Él intentó desprenderse.

-¡Papá!

Denki lo sacudió.

-¡Márchate lo más pronto que puedas, Kōta! ¡Ya me oíste! -le gritó en la cara y él asintió-. Sé valiente. Corre como lo haces en nuestras cacerías de zorros. ¡Nadie te atrapará!

-¡Nadie! -susurró como si se armara de valor.

-Eres el más rápido de todos -Denki contuvo las lágrimas porque no deseaba que partiera.

-¿Me alcanzarás allá? -preguntó suplicante.

-Sí -prometió-, pero primero debo buscar a Eijirō, mi padre y tu padre.

-Vi a tu padre cerca del templo -titubeó-. Lo perseguían.

Él sintió que la noticia le helaba la sangre.

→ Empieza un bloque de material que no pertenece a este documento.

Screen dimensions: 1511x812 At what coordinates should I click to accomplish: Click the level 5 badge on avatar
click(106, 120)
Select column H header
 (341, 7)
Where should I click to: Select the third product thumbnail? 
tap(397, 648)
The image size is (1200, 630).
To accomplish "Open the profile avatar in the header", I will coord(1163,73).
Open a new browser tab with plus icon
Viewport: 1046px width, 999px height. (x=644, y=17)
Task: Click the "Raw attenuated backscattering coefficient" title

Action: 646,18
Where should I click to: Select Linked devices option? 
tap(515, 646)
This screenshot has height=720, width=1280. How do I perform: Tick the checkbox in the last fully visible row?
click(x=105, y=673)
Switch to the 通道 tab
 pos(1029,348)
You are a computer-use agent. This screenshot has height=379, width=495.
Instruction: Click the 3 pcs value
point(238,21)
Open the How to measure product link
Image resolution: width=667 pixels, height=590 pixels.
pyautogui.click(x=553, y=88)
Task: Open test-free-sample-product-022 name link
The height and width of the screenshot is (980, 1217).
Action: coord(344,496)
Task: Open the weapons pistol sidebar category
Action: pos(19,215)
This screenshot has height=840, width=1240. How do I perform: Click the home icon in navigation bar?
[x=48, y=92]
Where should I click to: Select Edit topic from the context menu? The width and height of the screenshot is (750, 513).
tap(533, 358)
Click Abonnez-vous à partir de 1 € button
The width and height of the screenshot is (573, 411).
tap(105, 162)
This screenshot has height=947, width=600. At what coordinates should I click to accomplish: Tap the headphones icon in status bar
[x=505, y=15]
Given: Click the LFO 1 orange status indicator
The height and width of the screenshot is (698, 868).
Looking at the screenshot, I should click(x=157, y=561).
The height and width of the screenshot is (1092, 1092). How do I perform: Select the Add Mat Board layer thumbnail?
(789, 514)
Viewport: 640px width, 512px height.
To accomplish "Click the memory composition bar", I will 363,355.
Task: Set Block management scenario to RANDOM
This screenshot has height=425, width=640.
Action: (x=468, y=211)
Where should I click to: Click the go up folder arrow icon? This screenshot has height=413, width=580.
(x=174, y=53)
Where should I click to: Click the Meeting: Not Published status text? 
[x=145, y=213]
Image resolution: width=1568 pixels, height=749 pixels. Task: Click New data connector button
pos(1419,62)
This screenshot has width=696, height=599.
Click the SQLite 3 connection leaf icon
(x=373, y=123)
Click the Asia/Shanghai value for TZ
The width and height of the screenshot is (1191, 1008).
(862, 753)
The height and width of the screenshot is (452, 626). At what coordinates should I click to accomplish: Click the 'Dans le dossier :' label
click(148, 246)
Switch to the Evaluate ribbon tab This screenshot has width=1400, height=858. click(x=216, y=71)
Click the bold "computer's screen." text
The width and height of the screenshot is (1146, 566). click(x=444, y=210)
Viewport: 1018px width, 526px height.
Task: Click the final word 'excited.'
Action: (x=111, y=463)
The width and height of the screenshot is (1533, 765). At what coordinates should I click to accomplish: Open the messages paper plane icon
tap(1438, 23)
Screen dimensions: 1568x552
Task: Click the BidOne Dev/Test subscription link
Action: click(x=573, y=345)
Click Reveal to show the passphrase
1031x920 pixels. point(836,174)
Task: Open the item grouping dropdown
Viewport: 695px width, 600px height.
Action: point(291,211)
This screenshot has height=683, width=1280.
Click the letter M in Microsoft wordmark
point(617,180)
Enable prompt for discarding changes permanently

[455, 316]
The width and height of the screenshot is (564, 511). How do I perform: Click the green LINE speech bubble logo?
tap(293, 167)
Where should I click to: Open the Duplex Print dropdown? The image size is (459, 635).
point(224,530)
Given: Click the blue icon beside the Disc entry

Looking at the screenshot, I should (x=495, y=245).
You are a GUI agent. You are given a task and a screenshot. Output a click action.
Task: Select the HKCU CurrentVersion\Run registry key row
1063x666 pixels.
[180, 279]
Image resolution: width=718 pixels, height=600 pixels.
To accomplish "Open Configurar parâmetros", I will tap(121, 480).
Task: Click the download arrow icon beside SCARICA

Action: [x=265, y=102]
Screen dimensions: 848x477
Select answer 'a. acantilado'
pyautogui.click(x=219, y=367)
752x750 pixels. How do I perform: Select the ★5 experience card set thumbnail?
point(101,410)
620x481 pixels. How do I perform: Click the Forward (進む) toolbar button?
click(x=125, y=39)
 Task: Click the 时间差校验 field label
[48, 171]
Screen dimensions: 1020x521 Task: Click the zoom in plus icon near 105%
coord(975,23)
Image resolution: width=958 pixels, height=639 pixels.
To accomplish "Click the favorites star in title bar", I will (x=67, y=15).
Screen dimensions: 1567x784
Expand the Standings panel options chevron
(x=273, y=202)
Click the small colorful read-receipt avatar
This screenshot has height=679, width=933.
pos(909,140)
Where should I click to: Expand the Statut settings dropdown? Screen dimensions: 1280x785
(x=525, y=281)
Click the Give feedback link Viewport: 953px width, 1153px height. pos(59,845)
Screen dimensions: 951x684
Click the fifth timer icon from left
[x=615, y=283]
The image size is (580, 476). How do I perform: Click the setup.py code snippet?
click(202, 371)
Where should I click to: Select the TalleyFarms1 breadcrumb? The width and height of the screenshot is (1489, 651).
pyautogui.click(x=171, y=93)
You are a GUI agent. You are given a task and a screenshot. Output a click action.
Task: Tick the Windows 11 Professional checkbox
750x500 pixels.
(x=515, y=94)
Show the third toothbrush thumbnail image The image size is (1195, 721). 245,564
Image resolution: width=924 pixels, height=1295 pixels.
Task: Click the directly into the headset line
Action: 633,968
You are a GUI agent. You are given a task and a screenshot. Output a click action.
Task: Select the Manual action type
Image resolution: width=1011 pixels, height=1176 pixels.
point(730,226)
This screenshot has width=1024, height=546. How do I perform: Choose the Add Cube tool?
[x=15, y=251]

Lanzó una mirada al templo, en lo alto de la cuesta, y se volvió hacia Kōta.

-¡Tan rápido como el zorro! -le ordenó.

-¡Tan rápido como el zorro! -repitió él y se tensó al tiempo que dirigía furtivas miradas a izquierda y derecha. Los paladines más próximos estaban demasiado ocupados golpeando a un granjero renuente para reparar en él. Sin mirar atrás, cruzó en un segundo los pastizales hacia el Bosque de Hierro.

Denki se lanzó al camino y corrió al templo. Resbaló y cayó en el fango que los caballos y la sangre habían revuelto. Cuando se ponía en pie, un jinete emergió de un costado de una choza en llamas. Él vio la bola de hierro que se agitaba en la punta de la cadena. Intentó apartarse pero la esfera lo alcanzó en la base del cráneo con tal fuerza que lo arrojó por los aires hasta una pila de leña. El mundo se desbarató mientras Denki veía estrellas y sentía que un líquido tibio bajaba por su cuello y su espalda. Tendido en el suelo y rodeado de varas, vio que un arco largo
se partía en dos a su lado.

El arco roto. El cervatillo. El consejo. Puente de Halcones. Izuku.

Parecía imposible que apenas hubiese transcurrido un día. Conforme perdía el conocimiento, una idea lo asfixió de pavor: todo era culpa suya.